For a right-libertarian life liberty and the pursuit of happiness requires ownership of our property. Since property is the justly acquired outcome of ones life depriving a man of his property, or of his control over it, is to deprive him of a part of his life. The state’s power of discretion over the sale of BSkyB is an imposition upon Rupert Murdoch’s life and upon the lives of shareholders who own the other 61% of BSkyB. Those shareholders are prohibited, on the basis of one man’s whim, from selling their own property. This means they are prohibited from making good on their investment and achieving the outcome they expected from part of their lives.
This is justified with reference to media plurality, and a fit and proper persons test. Neither of these justifications deserve our sanction. The second should be simple to dismiss, we do not endorse a society which welcomes participation only from screened and favoured applicants, but one based on personal initiative and the consent of those directly involved. This is the law of “mind your own” and the same principle is at work when we stand up to oppose CRB checks and the formalisation of family life. We should be consistent when it comes to the affairs of businessmen.
On the topic of monopolies I will need to set out my case.
Some people see giant corporations currying favour with Government and react emotionally by condemning all corporations above a certain size, while letting the state off the hook for creating those corporations and granting those favours in the first place.
Remembering that limited liability companies are a legal invention, Libertarians identify the actions of corporations as natural for artificial persons in an economy thick with artificial regulations, and the power of Government as the root cause of both. We know that regulations increase the cost of setting up a business, and that larger businesses tend to cope better with new regulation. As such, regulation causes consolidation and reduces the number of competing firms to a few large ones. In broadcasting the Government apportions the available spectrum, and in doing so limits the number and picks the names of the winners before the game even starts. The subsidised BBC also provides stiff competition and crowds out alternative broadcasters. It is little wonder then that media plurality is an issue. The perfect conditions for oligopoly were created by government.

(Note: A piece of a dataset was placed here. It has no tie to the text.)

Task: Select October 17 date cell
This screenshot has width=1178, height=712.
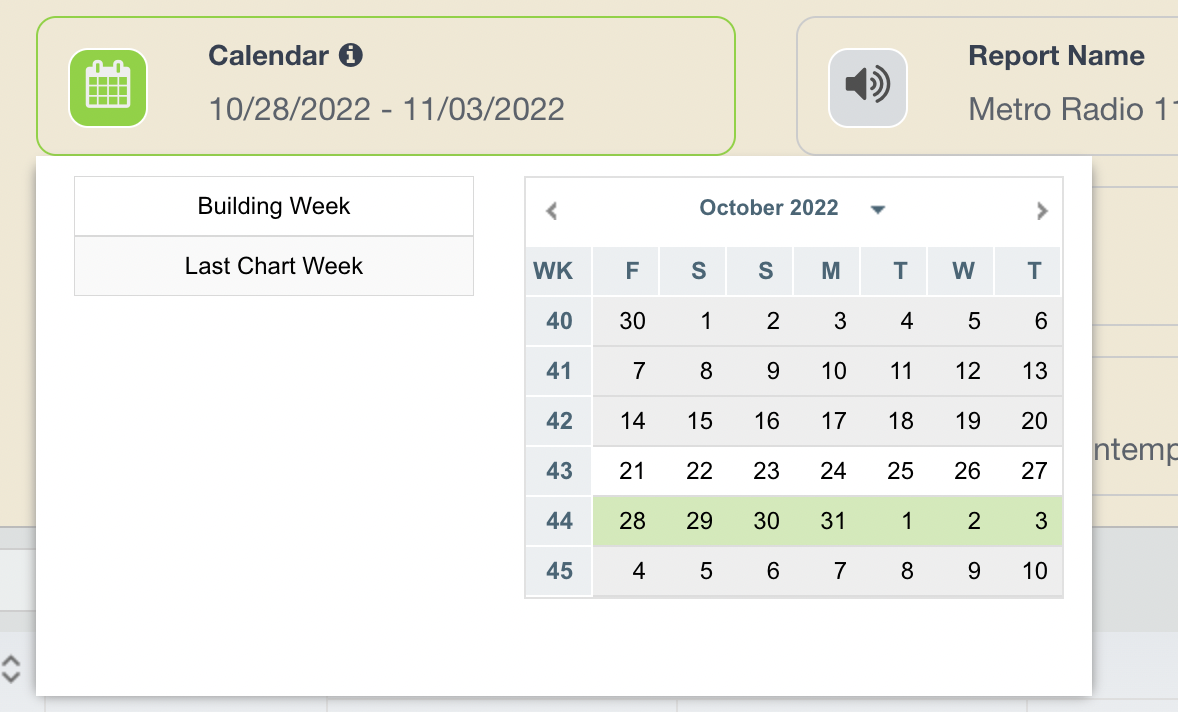Action: pyautogui.click(x=833, y=421)
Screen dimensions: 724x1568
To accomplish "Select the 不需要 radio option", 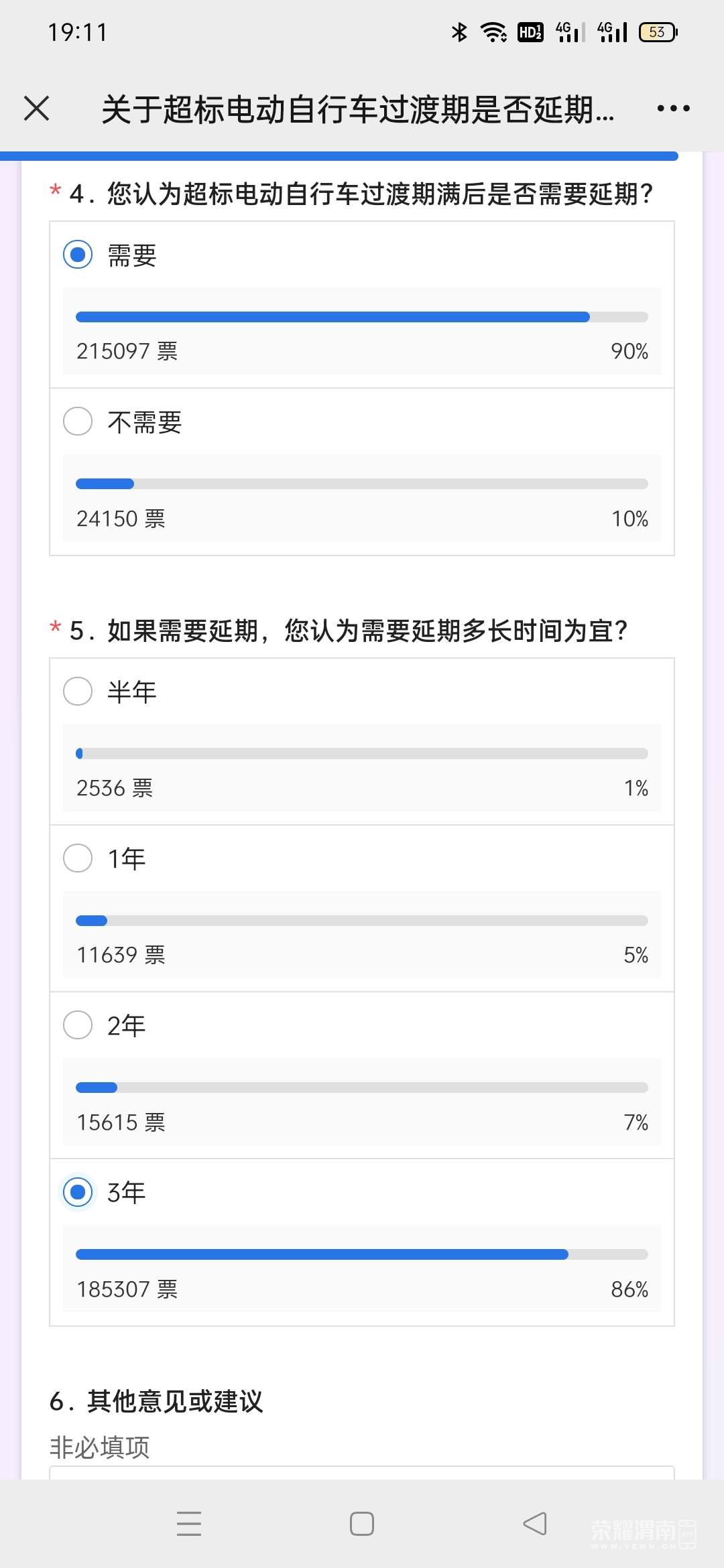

As ever, the state’s answer to a problem caused by imposing it’s will on others is to impose it’s will on them again. Before it was revealed that the Dowler’s had been affected by phone hacking Murdoch was playing a perverse economic game to avoid the arbitrary competition rules that eventually prevented the bid. Painted as populist and only concerned with short term profit he was asked to hive off Sky News and exchange success in one dimension for success in another. He could not have both market share and maximum profit, but isn’t a bid for market share a long term strategy?
Afterwards the game changed. Murdoch became so unpopular that allowing the bid through on the basis of media plurality was unthinkable to the government, who knew it would cost them votes. Responsibility for the proper application of the law was shirked and the decision delayed and passed on to bureaucrats. This is not the Rule of Law but Rule by Popularity Contest. The perverse consequence is that Murdoch was forced to make himself more popular by sacrificing his past success and closing News of the World. Knowing that he was still unable to win sufficient popularity to please his coalition masters he eventually abandoned the bid and was left without News of the World or BSkyB.
Justice is not a popularity contest to determine the use of aggression; it is the use of arbitration and objective rules to replace aggression. As libertarians justice is at the centre of our creed right along with the non- aggression principle which these laws violate. Despite that, we have not applied it when discussing this story on our blogs. Every aspect of the story but the property rights angle has been discussed, but not that one.
On Saturday we turned out in the rain to defend the unpopular smokers of Stony Stratford. We did that because the restriction of one class of people is the thin end of a wedge which represents the persecution and exclusion of any unpopular minority. Rich businessmen – Bill Gates, the bankers, the supermarkets etc – all have different problems but don’t they also enjoy the protection of the non-aggression principle? Isn’t this mad law just the same wedge applied to another crack?
I hope Murdoch is not so unpopular that he will not be defended on principle.